Aim of the task: Nothing but the lines below from the one containing "The height and width of the screenshot is (301, 301)." through the one containing "Task: Open the AUSWÄHLEN menu" should appear in the answer, exact and without pictures.

Data provided:
____

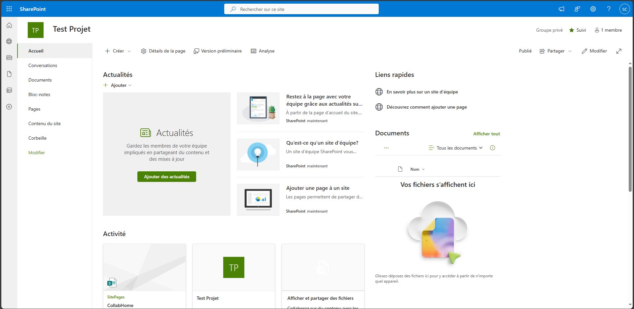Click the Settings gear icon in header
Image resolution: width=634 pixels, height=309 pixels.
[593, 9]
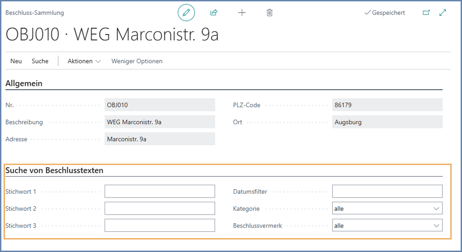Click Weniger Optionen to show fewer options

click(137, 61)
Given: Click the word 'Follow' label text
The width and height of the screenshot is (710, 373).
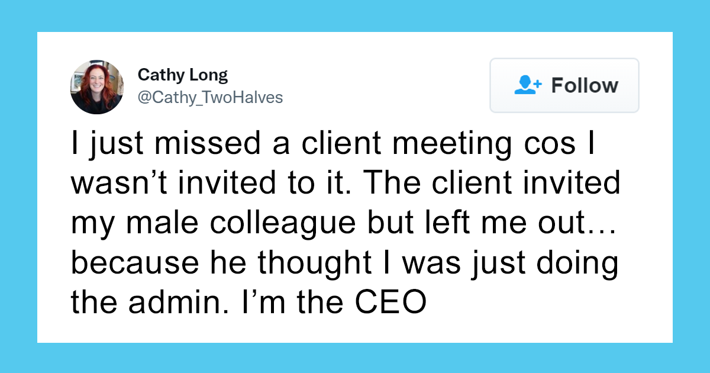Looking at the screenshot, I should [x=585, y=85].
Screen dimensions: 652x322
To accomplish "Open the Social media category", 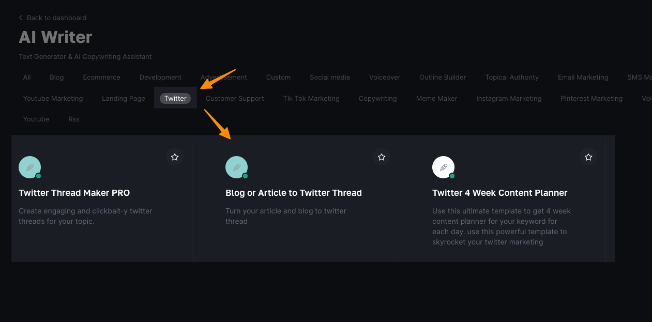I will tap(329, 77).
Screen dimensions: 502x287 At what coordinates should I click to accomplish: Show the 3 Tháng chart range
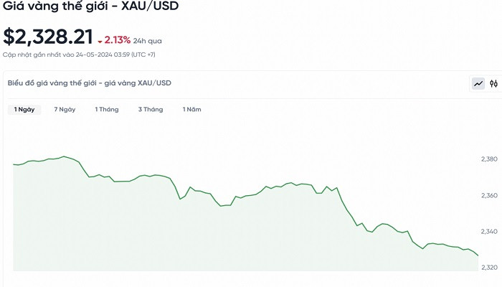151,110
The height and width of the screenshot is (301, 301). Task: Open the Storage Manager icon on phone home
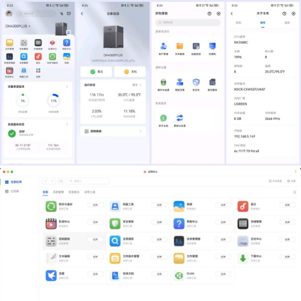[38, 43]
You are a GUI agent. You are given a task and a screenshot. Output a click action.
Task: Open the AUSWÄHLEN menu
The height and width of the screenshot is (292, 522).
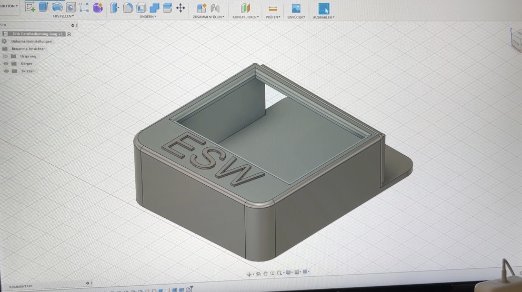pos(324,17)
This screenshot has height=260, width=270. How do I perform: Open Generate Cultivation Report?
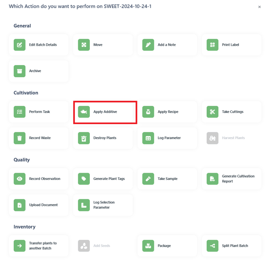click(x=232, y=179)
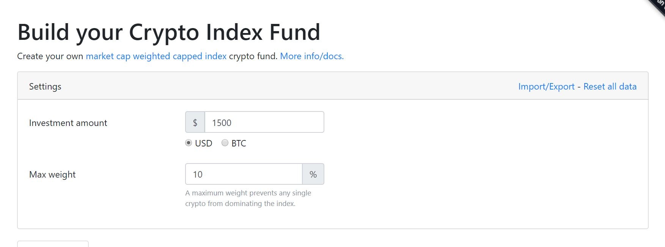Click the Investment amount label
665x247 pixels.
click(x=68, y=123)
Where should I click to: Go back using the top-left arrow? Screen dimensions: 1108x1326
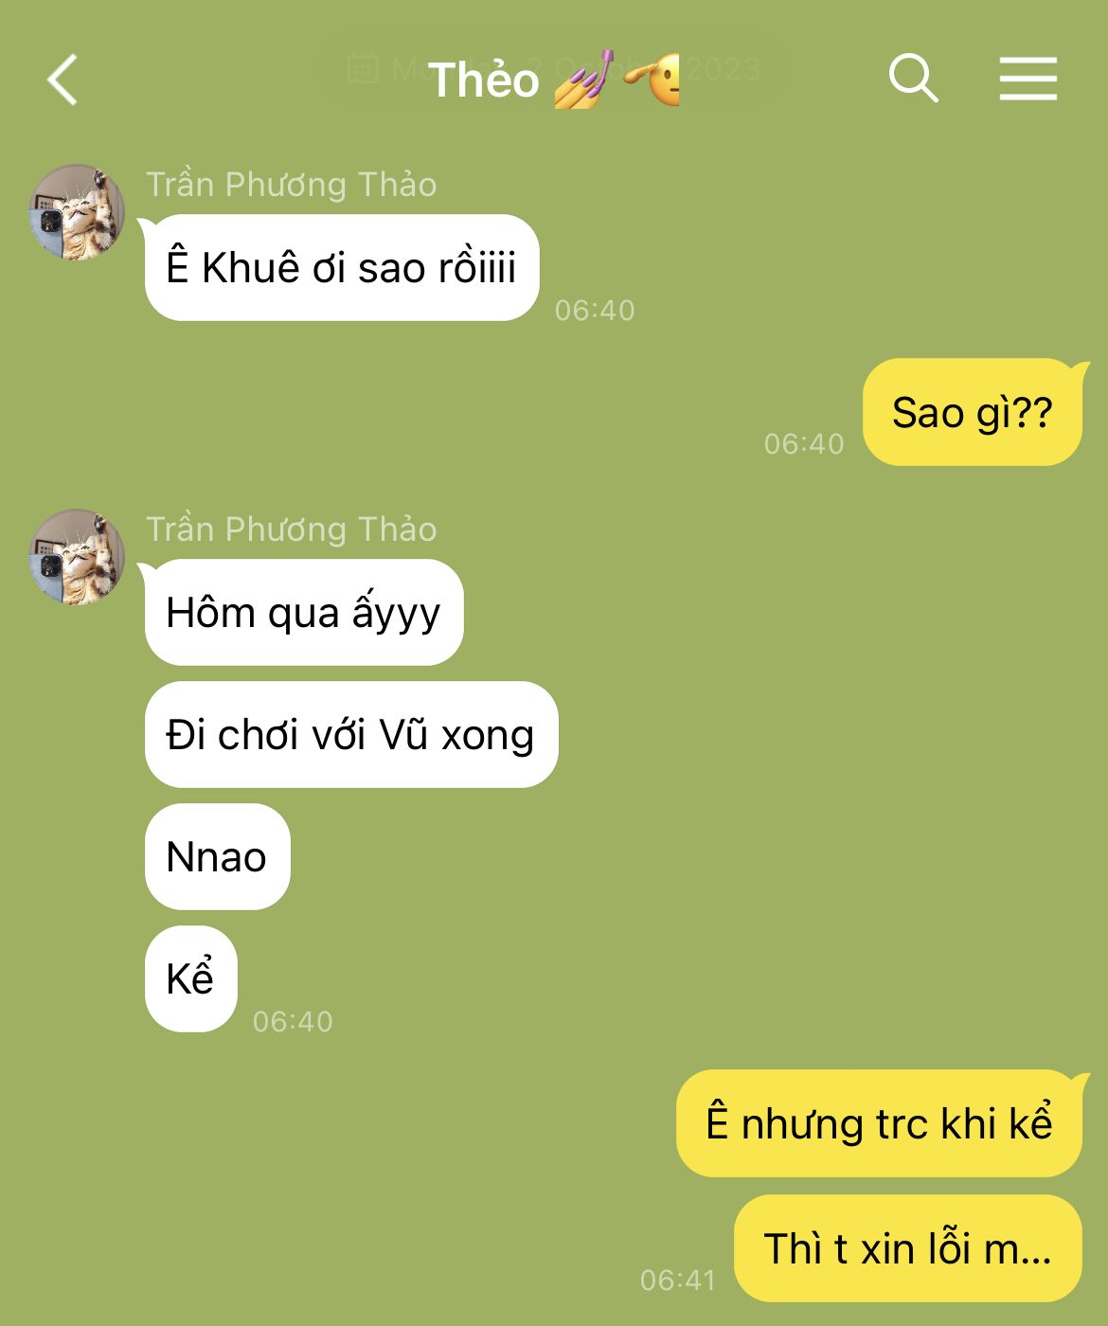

____

Exercise output:
The height and width of the screenshot is (301, 301). Task: Open the Storage Manager icon on phone home
[38, 43]
You are a GUI agent. You are given a task and a screenshot. Output a click action.
Task: Open the AUSWÄHLEN menu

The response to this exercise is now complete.